Initial Load + Continuous Load with Debezium and S3 Sink

Hello everyone. I asked this question yesterday at Kafka Summit but wasn’t able to watch if Gunnar or @rmoff answered it. Besides that the “Ask the Experts” sessions aren’t able to watch later. So I’m asking here now.

Considering a small 3 node Kafka Cluster, what would be the recommended approach to retrieve all data from a database (1000+ tables) using Debezium then use S3 Sink to put it into S3 and then continuing to receive it in a frequency of 1 minute or with a flush.size of 50?

  1. Create 1 connector for each table with snapshot.mode='initial' and S3 Sink with a low flush.size (Even that this would take a lot of time).

  2. Separate the load into S3 into two steps:

    First: Create 1 connector for each table with snapshot.mode='initial_only' and a S3 Sink with a high flush.size for these topics. (That would require a temporary increase of the node’s RAM considering the Heap Size usage of Connect)

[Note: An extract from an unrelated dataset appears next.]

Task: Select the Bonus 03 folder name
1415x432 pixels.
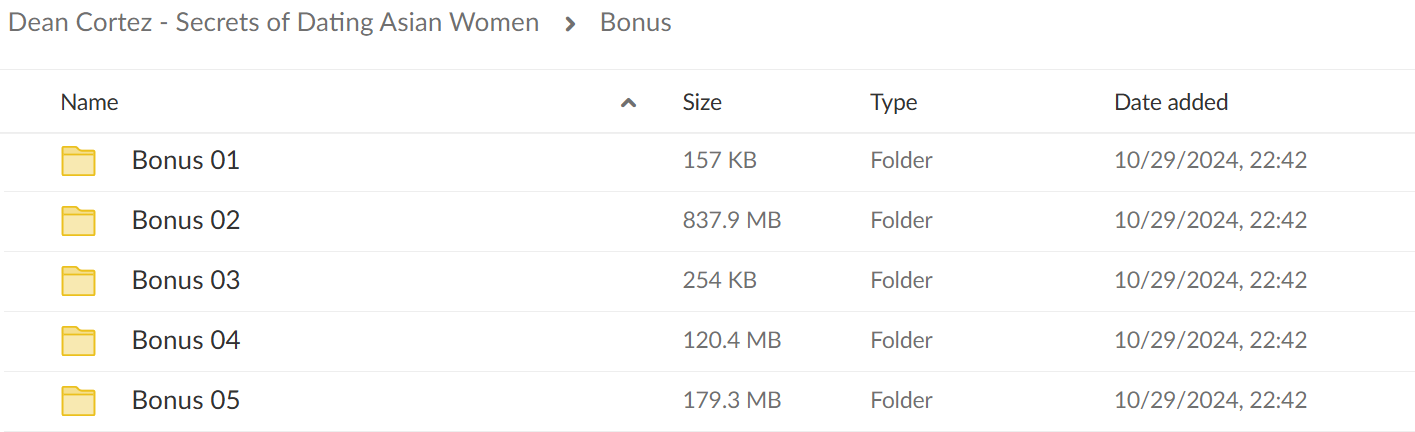Action: click(186, 280)
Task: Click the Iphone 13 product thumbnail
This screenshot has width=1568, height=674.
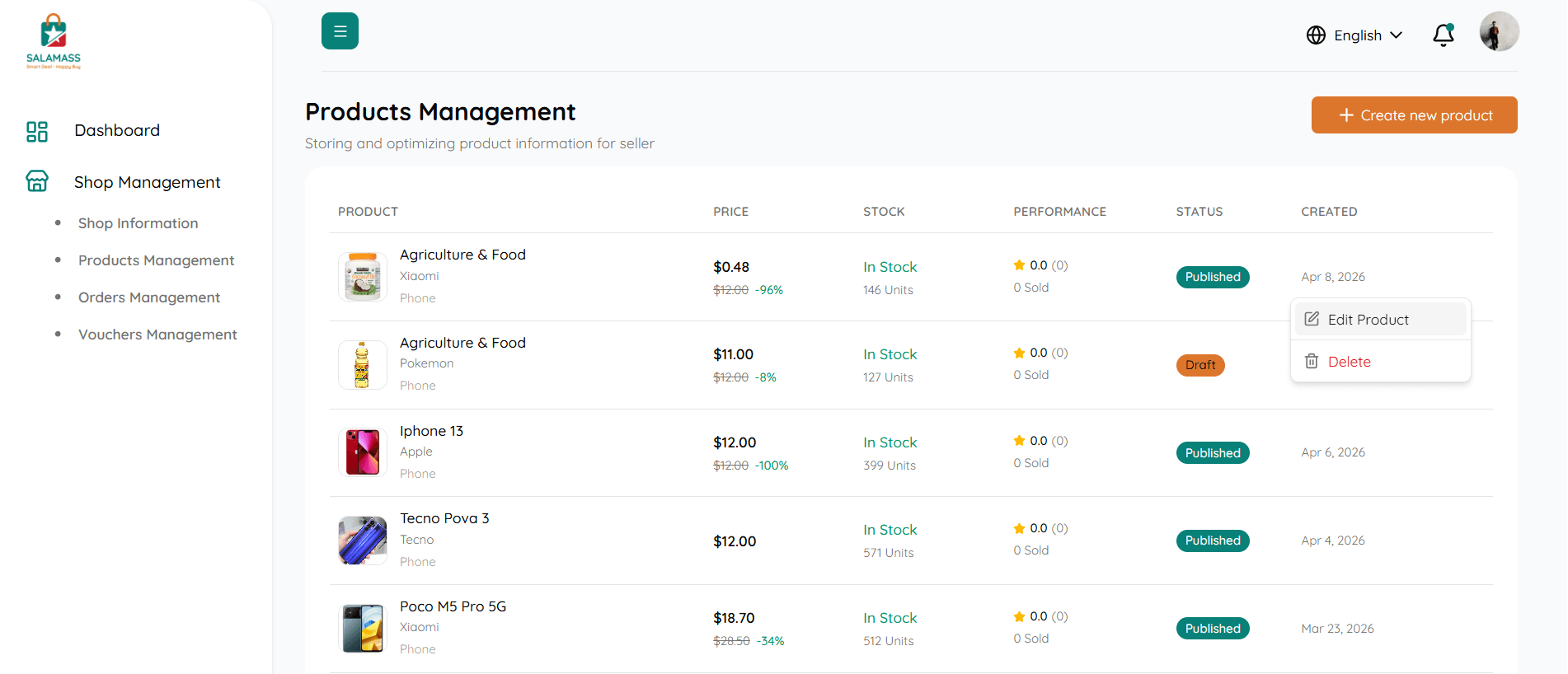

    Second: Create 1 connector for each table with snapshot.mode='schema_only' and a S3 Sink with a low flush.size for these topics.

    This approach would require some additional steps to guarantee that all events from the Database were actually read.

3 - Any other idea from you.

Some additional informations: The database doesn’t have a high number of events per day when comparing to other situations where Kafka is used, so the cluster can be small. But to retrieve all historical data then continue to retrieve it continuously is what seems tricky for me.

Hey everyone. An update about this issue if someone faces it.

We’ve come up with the following approach: Separation of the initial load from the continuous load. These are the steps.

  1. Start of Debezium with snapshot.mode='schema_only' for all tables.

  2. Create a snapshot of the databases some day after Debezium is up and running.

  3. The initial load to S3 is done using Sqoop or something related using that
    snapshot, directly to a “historic” or even to the so-called “bronze” layer, it is up to
    you depending on the format used on each layer.

Notes: As we have the CDC logs since before the snapshot, we are able to have the updated state of the data. Also, some actions must be taken to guarantee you just use the logs received after each table’s snapshot.

This way the Kafka cluster is not going to be overhelmed with the initial load and S3 Sink configs can be dimensioned taking into account just the continuous load.